Bitmap indices are efficient data structures for processing complex, multi-dimensional queries in data warehouse applications and scientific data analysis. For high-cardinality attributes, a common approach is to build bitmap indices with binning. This technique partitions the attribute values into a number of ranges, called bins, and uses bitmap vectors to represent bins (attribute ranges) rather than distinct values. In order to yield exact query answers, parts of the original data values have to be read from disk for checking against the query constraint. This process is referred to as "candidate check" and usually dominates the total query processing time.

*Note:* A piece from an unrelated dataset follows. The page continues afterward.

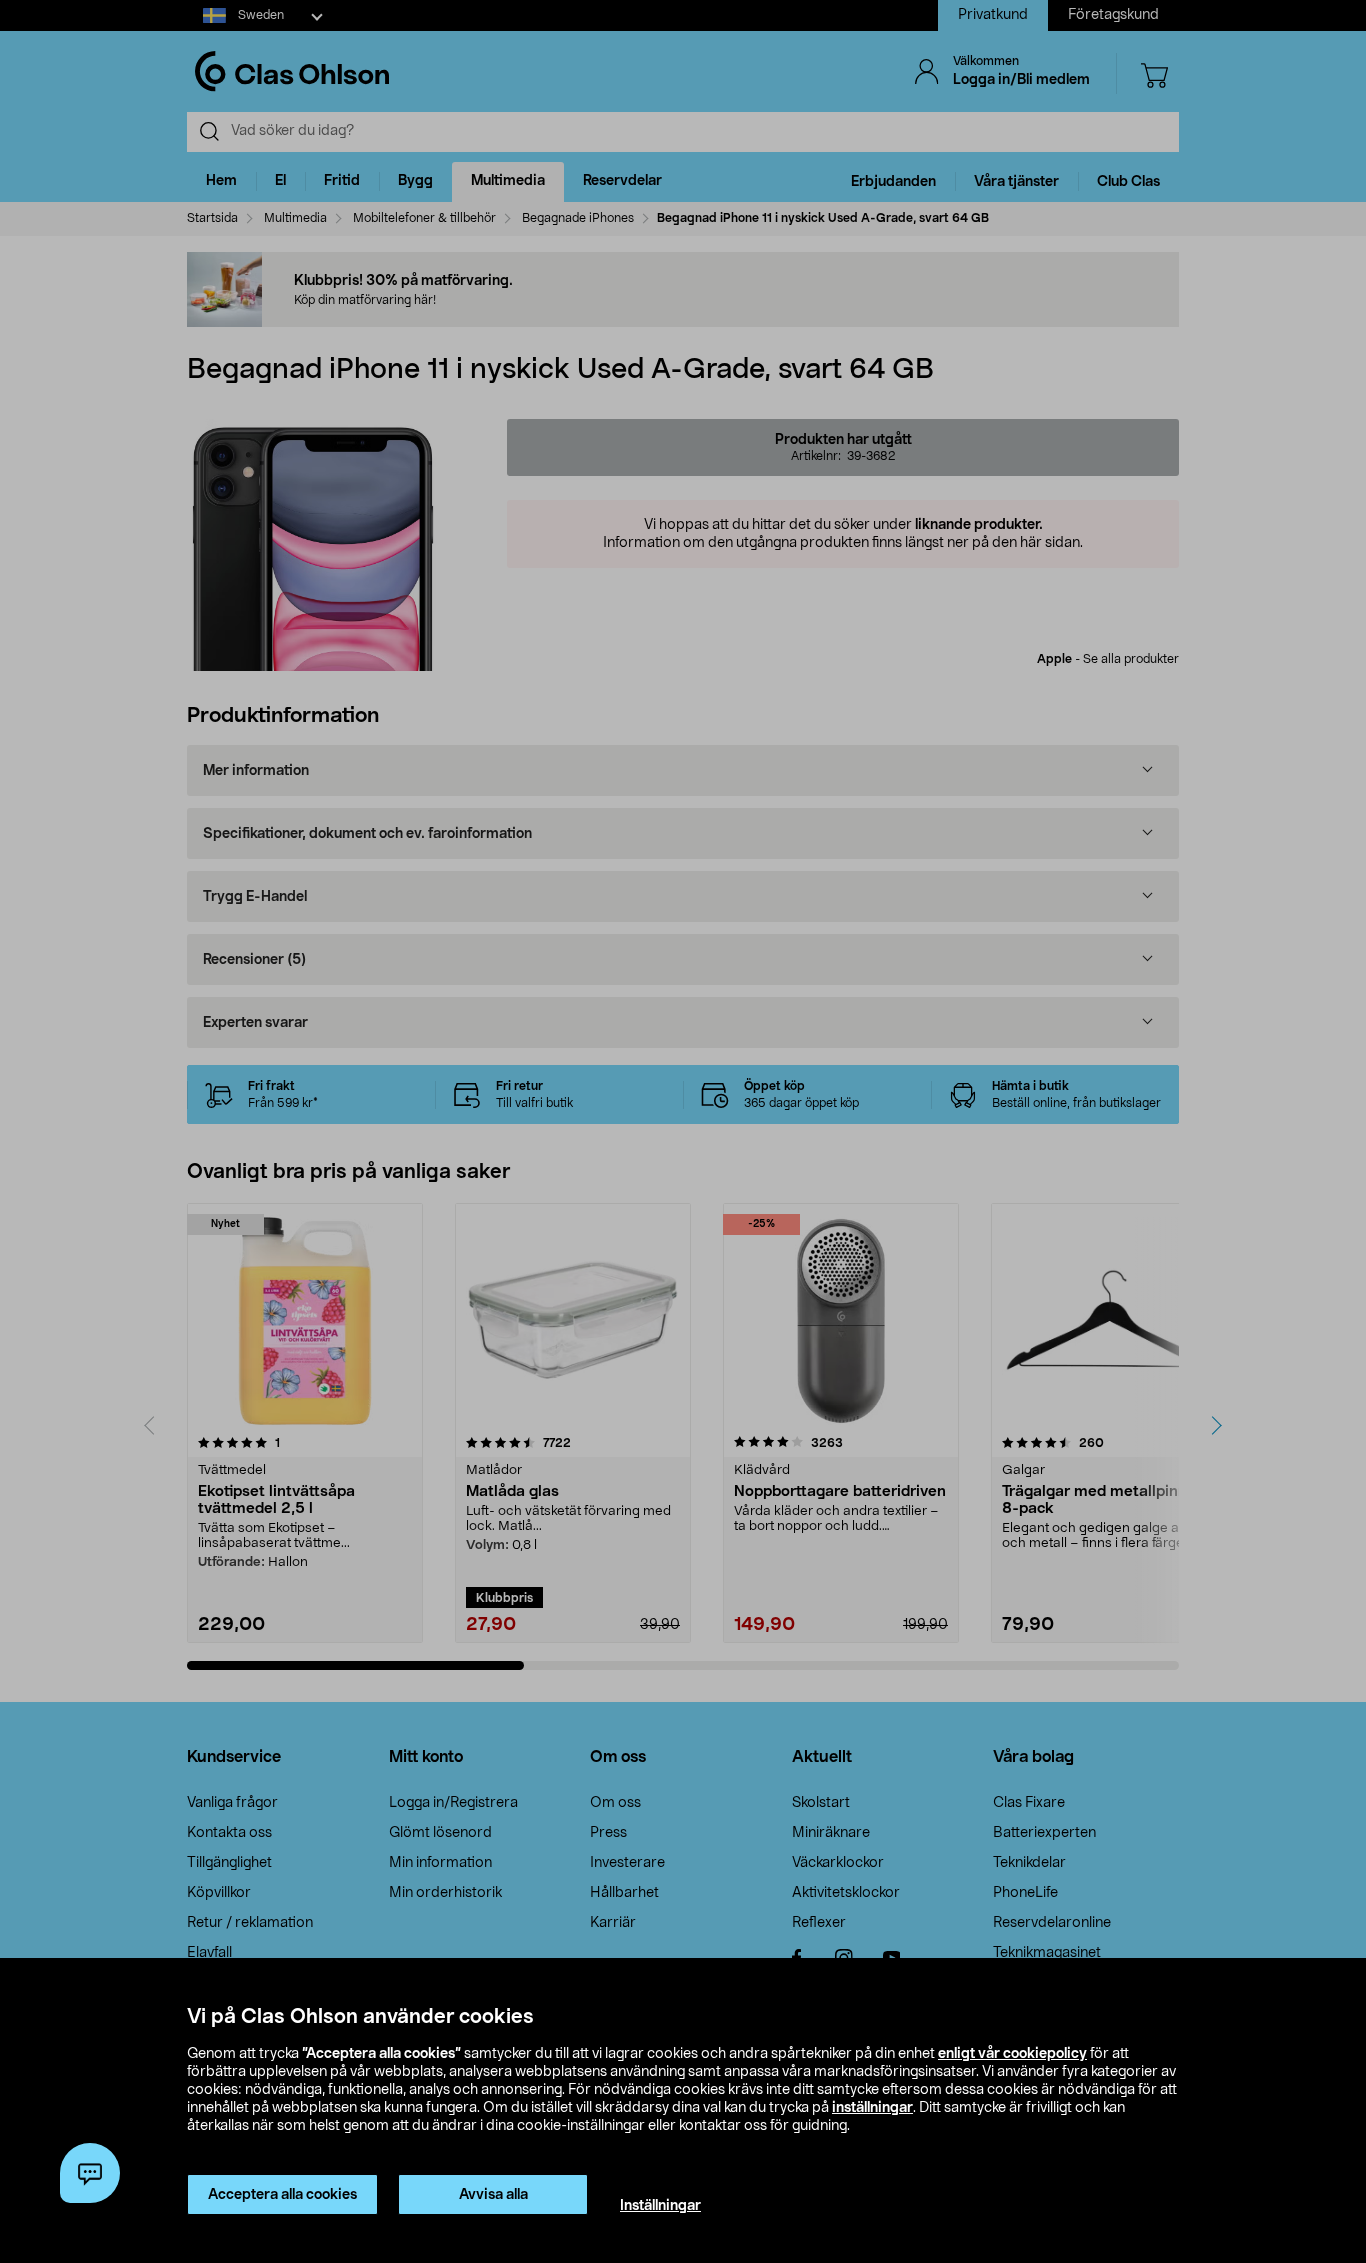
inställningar (872, 2108)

In this paper we study several strategies for optimizing the "candidate check" cost for multi-dimensional queries. We present an efficient "candidate check" algorithm based on attribute value distribution, query distribution as well as query selectivity with respect to each dimension. We also show that re-ordering the dimensions during query evaluation can be used to reduce I/O costs. We tested our algorithm on data with various attribute value distributions and query distributions. Our approach shows a significant improvement over traditional binning strategies for bitmap indices.